Task item – Write out all the data below exactly.

Collected data:
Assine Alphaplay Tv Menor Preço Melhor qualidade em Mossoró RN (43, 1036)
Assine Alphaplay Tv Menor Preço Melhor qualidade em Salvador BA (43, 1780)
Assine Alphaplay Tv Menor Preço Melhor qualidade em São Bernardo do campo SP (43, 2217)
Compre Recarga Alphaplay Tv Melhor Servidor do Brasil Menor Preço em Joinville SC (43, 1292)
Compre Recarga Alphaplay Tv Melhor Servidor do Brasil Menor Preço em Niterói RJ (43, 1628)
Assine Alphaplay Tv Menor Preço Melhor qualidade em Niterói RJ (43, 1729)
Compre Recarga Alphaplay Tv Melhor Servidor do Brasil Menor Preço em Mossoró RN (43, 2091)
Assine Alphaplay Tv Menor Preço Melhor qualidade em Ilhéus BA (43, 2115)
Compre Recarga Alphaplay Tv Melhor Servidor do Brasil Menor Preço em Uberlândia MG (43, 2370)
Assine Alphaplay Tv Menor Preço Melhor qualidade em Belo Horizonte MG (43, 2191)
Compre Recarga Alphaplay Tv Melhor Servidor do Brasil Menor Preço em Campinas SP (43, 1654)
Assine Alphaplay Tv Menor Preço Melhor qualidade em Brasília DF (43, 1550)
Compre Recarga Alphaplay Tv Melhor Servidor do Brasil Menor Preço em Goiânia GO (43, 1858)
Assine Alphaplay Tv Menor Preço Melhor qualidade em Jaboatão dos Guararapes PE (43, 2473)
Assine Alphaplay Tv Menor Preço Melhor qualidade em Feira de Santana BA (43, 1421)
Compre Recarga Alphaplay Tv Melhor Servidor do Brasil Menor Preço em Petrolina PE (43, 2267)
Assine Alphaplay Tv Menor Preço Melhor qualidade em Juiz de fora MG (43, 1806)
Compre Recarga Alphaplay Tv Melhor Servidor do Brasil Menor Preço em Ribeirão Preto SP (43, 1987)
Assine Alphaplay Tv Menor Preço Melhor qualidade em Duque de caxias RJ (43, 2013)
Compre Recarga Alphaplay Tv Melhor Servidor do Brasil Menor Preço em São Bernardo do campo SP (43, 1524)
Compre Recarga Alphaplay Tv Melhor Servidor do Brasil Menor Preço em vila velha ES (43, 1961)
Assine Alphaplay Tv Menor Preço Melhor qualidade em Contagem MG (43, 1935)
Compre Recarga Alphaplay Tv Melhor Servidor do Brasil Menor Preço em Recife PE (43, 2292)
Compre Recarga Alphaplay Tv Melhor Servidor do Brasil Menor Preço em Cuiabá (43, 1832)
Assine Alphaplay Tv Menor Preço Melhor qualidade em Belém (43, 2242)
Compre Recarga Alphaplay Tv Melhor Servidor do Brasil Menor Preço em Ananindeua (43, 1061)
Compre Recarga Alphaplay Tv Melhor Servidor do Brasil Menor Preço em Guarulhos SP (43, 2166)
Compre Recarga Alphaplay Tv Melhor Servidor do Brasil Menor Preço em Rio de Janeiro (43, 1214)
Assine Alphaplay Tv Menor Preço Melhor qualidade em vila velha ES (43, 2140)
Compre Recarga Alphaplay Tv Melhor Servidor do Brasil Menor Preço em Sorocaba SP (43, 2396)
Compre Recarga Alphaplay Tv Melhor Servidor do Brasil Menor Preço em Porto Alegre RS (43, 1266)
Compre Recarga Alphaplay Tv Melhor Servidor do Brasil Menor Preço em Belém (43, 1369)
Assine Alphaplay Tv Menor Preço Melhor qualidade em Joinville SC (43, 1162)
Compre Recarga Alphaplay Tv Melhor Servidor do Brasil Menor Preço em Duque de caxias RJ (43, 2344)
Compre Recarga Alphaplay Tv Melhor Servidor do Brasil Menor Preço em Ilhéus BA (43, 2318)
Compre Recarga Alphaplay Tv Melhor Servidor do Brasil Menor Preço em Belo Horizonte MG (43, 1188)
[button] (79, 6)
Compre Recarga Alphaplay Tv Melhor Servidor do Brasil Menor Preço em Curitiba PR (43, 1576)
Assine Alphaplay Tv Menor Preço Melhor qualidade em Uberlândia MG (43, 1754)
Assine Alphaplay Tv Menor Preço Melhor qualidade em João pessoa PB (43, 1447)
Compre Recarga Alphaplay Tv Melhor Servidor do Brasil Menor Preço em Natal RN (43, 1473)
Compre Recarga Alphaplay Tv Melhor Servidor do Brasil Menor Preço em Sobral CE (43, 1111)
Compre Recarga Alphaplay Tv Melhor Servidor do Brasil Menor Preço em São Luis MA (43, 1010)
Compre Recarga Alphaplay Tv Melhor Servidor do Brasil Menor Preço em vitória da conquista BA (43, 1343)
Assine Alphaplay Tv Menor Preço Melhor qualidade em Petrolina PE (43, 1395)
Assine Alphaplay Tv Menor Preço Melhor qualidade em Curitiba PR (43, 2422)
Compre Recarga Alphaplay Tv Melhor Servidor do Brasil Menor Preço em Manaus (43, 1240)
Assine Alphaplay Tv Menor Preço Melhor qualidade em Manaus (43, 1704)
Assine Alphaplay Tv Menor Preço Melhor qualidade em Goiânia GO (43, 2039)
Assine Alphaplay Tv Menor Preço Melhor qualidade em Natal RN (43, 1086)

Reply –
Assine Alphaplay Tv Menor Preço Melhor qualidade em Mossoró RN (43, 1036)
Assine Alphaplay Tv Menor Preço Melhor qualidade em Salvador BA (43, 1780)
Assine Alphaplay Tv Menor Preço Melhor qualidade em São Bernardo do campo SP (43, 2217)
Compre Recarga Alphaplay Tv Melhor Servidor do Brasil Menor Preço em Joinville SC (43, 1292)
Compre Recarga Alphaplay Tv Melhor Servidor do Brasil Menor Preço em Niterói RJ (43, 1628)
Assine Alphaplay Tv Menor Preço Melhor qualidade em Niterói RJ (43, 1729)
Compre Recarga Alphaplay Tv Melhor Servidor do Brasil Menor Preço em Mossoró RN (43, 2091)
Assine Alphaplay Tv Menor Preço Melhor qualidade em Ilhéus BA (43, 2115)
Compre Recarga Alphaplay Tv Melhor Servidor do Brasil Menor Preço em Uberlândia MG (43, 2370)
Assine Alphaplay Tv Menor Preço Melhor qualidade em Belo Horizonte MG (43, 2191)
Compre Recarga Alphaplay Tv Melhor Servidor do Brasil Menor Preço em Campinas SP (43, 1654)
Assine Alphaplay Tv Menor Preço Melhor qualidade em Brasília DF (43, 1550)
Compre Recarga Alphaplay Tv Melhor Servidor do Brasil Menor Preço em Goiânia GO (43, 1858)
Assine Alphaplay Tv Menor Preço Melhor qualidade em Jaboatão dos Guararapes PE (43, 2473)
Assine Alphaplay Tv Menor Preço Melhor qualidade em Feira de Santana BA (43, 1421)
Compre Recarga Alphaplay Tv Melhor Servidor do Brasil Menor Preço em Petrolina PE (43, 2267)
Assine Alphaplay Tv Menor Preço Melhor qualidade em Juiz de fora MG (43, 1806)
Compre Recarga Alphaplay Tv Melhor Servidor do Brasil Menor Preço em Ribeirão Preto SP (43, 1987)
Assine Alphaplay Tv Menor Preço Melhor qualidade em Duque de caxias RJ (43, 2013)
Compre Recarga Alphaplay Tv Melhor Servidor do Brasil Menor Preço em São Bernardo do campo SP (43, 1524)
Compre Recarga Alphaplay Tv Melhor Servidor do Brasil Menor Preço em vila velha ES (43, 1961)
Assine Alphaplay Tv Menor Preço Melhor qualidade em Contagem MG (43, 1935)
Compre Recarga Alphaplay Tv Melhor Servidor do Brasil Menor Preço em Recife PE (43, 2292)
Compre Recarga Alphaplay Tv Melhor Servidor do Brasil Menor Preço em Cuiabá (43, 1832)
Assine Alphaplay Tv Menor Preço Melhor qualidade em Belém (43, 2242)
Compre Recarga Alphaplay Tv Melhor Servidor do Brasil Menor Preço em Ananindeua (43, 1061)
Compre Recarga Alphaplay Tv Melhor Servidor do Brasil Menor Preço em Guarulhos SP (43, 2166)
Compre Recarga Alphaplay Tv Melhor Servidor do Brasil Menor Preço em Rio de Janeiro (43, 1214)
Assine Alphaplay Tv Menor Preço Melhor qualidade em vila velha ES (43, 2140)
Compre Recarga Alphaplay Tv Melhor Servidor do Brasil Menor Preço em Sorocaba SP (43, 2396)
Compre Recarga Alphaplay Tv Melhor Servidor do Brasil Menor Preço em Porto Alegre RS (43, 1266)
Compre Recarga Alphaplay Tv Melhor Servidor do Brasil Menor Preço em Belém (43, 1369)
Assine Alphaplay Tv Menor Preço Melhor qualidade em Joinville SC (43, 1162)
Compre Recarga Alphaplay Tv Melhor Servidor do Brasil Menor Preço em Duque de caxias RJ (43, 2344)
Compre Recarga Alphaplay Tv Melhor Servidor do Brasil Menor Preço em Ilhéus BA (43, 2318)
Compre Recarga Alphaplay Tv Melhor Servidor do Brasil Menor Preço em Belo Horizonte MG (43, 1188)
[button] (79, 6)
Compre Recarga Alphaplay Tv Melhor Servidor do Brasil Menor Preço em Curitiba PR (43, 1576)
Assine Alphaplay Tv Menor Preço Melhor qualidade em Uberlândia MG (43, 1754)
Assine Alphaplay Tv Menor Preço Melhor qualidade em João pessoa PB (43, 1447)
Compre Recarga Alphaplay Tv Melhor Servidor do Brasil Menor Preço em Natal RN (43, 1473)
Compre Recarga Alphaplay Tv Melhor Servidor do Brasil Menor Preço em Sobral CE (43, 1111)
Compre Recarga Alphaplay Tv Melhor Servidor do Brasil Menor Preço em São Luis MA (43, 1010)
Compre Recarga Alphaplay Tv Melhor Servidor do Brasil Menor Preço em vitória da conquista BA (43, 1343)
Assine Alphaplay Tv Menor Preço Melhor qualidade em Petrolina PE (43, 1395)
Assine Alphaplay Tv Menor Preço Melhor qualidade em Curitiba PR (43, 2422)
Compre Recarga Alphaplay Tv Melhor Servidor do Brasil Menor Preço em Manaus (43, 1240)
Assine Alphaplay Tv Menor Preço Melhor qualidade em Manaus (43, 1704)
Assine Alphaplay Tv Menor Preço Melhor qualidade em Goiânia GO (43, 2039)
Assine Alphaplay Tv Menor Preço Melhor qualidade em Natal RN (43, 1086)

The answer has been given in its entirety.